Aim of the task:
Please copy the data below exactly; none of the pictures in it belong in the copy.

(Stored data)

+ + +

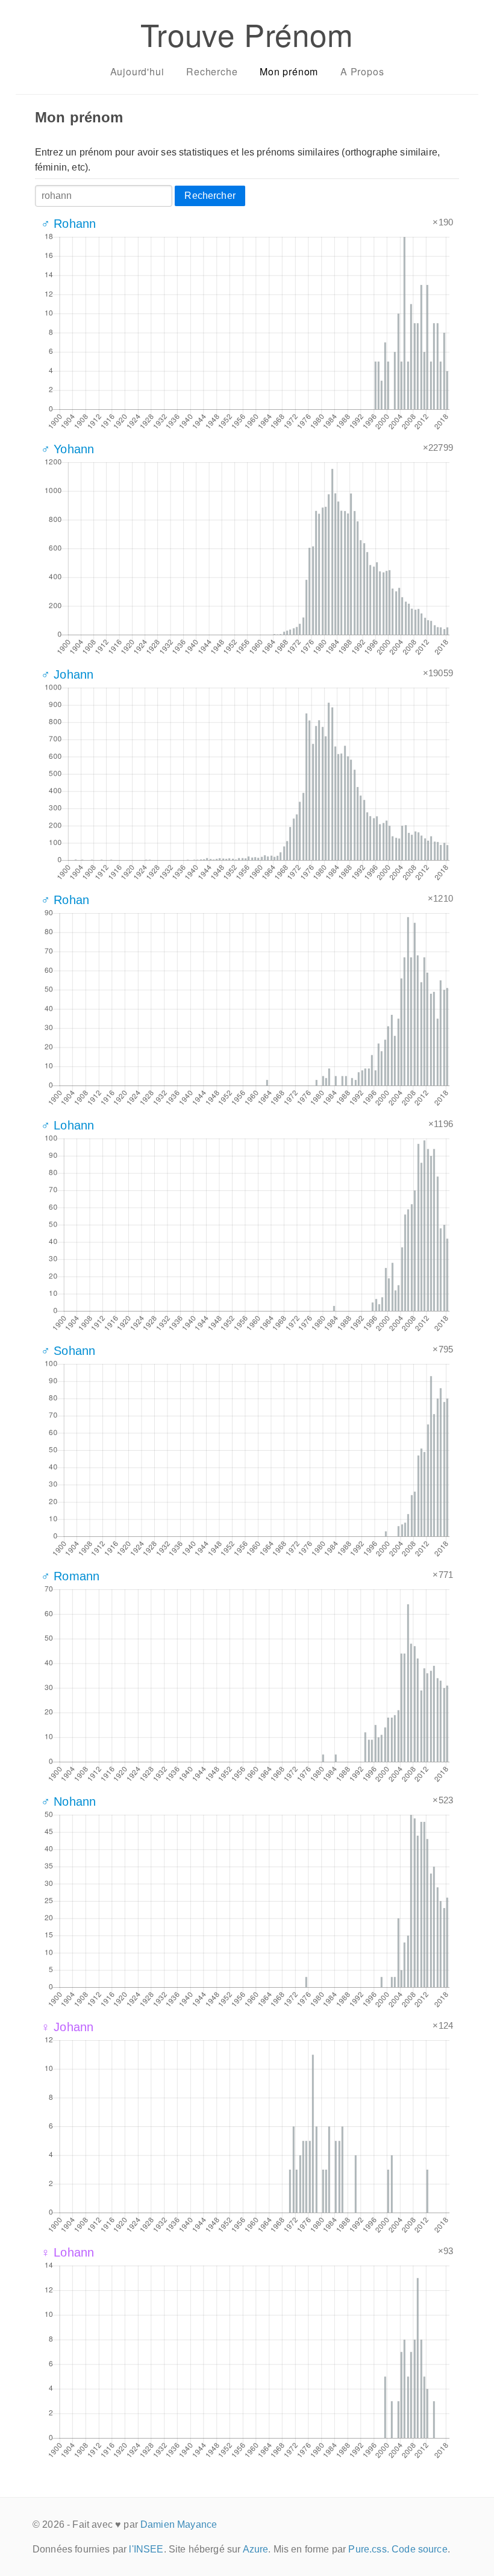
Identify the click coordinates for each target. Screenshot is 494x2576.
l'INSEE (146, 2549)
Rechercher (210, 195)
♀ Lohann (67, 2252)
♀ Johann (67, 2027)
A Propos (362, 71)
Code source (420, 2549)
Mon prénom (289, 71)
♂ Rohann (68, 223)
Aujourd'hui (137, 71)
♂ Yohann (67, 449)
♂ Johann (67, 674)
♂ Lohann (67, 1125)
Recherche (211, 71)
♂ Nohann (68, 1801)
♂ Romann (70, 1576)
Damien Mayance (178, 2524)
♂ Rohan (65, 899)
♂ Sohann (68, 1350)
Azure (256, 2549)
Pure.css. (368, 2549)
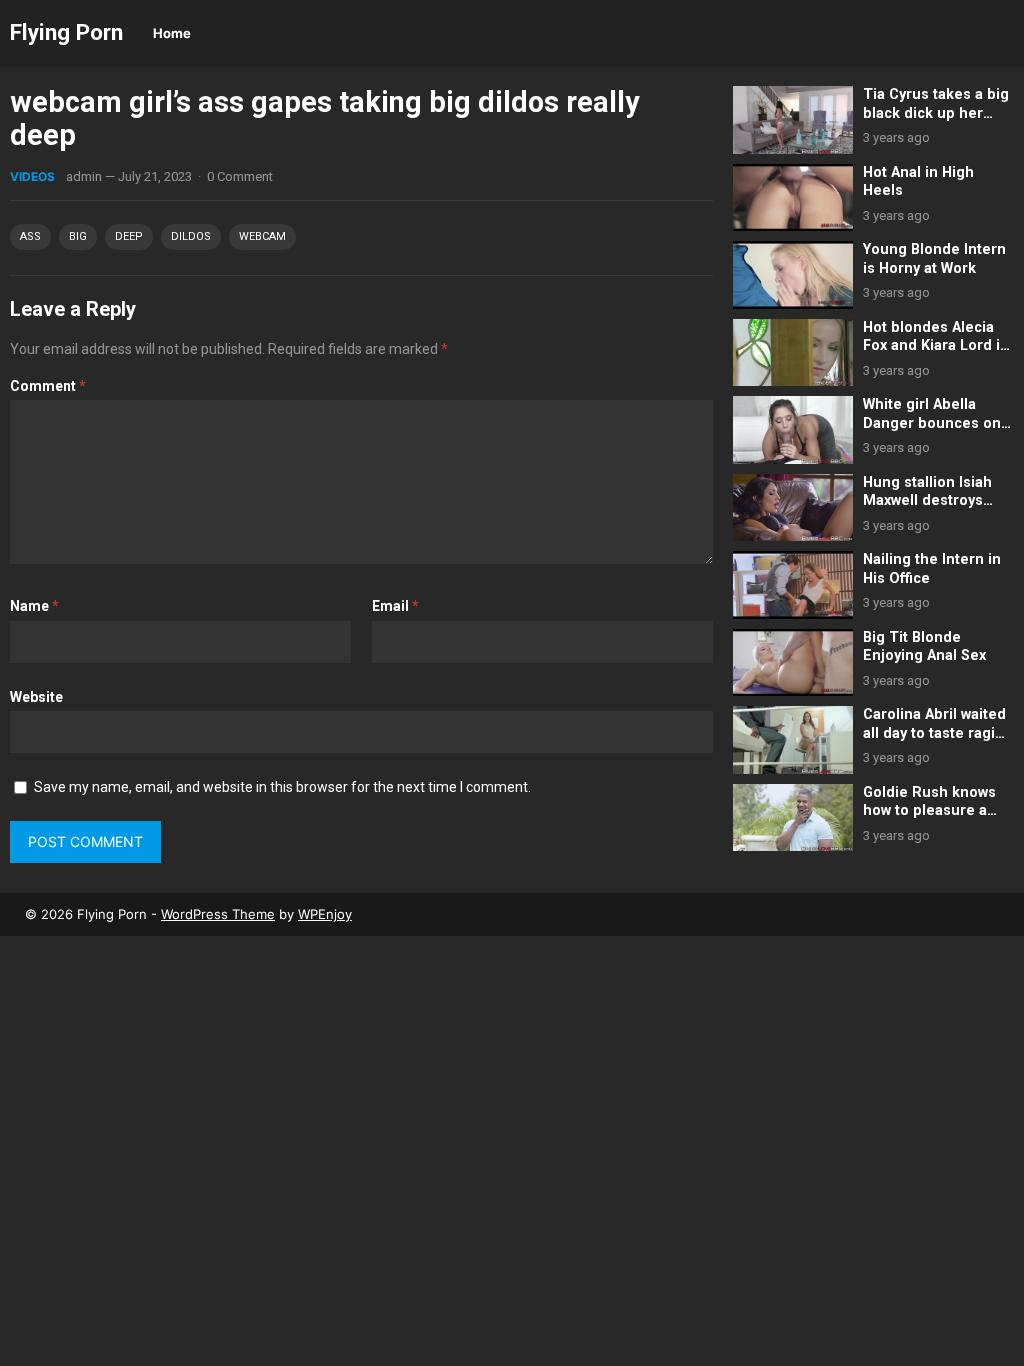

+ + +

Task solution:
Identify the click coordinates for each target. Screenshot is 494x2576.
l'INSEE (146, 2549)
Rechercher (210, 195)
♀ Lohann (67, 2252)
♀ Johann (67, 2027)
A Propos (362, 71)
Code source (420, 2549)
Mon prénom (289, 71)
♂ Rohann (68, 223)
Aujourd'hui (137, 71)
♂ Yohann (67, 449)
♂ Johann (67, 674)
♂ Lohann (67, 1125)
Recherche (211, 71)
♂ Nohann (68, 1801)
♂ Romann (70, 1576)
Damien Mayance (178, 2524)
♂ Rohan (65, 899)
♂ Sohann (68, 1350)
Azure (256, 2549)
Pure.css. (368, 2549)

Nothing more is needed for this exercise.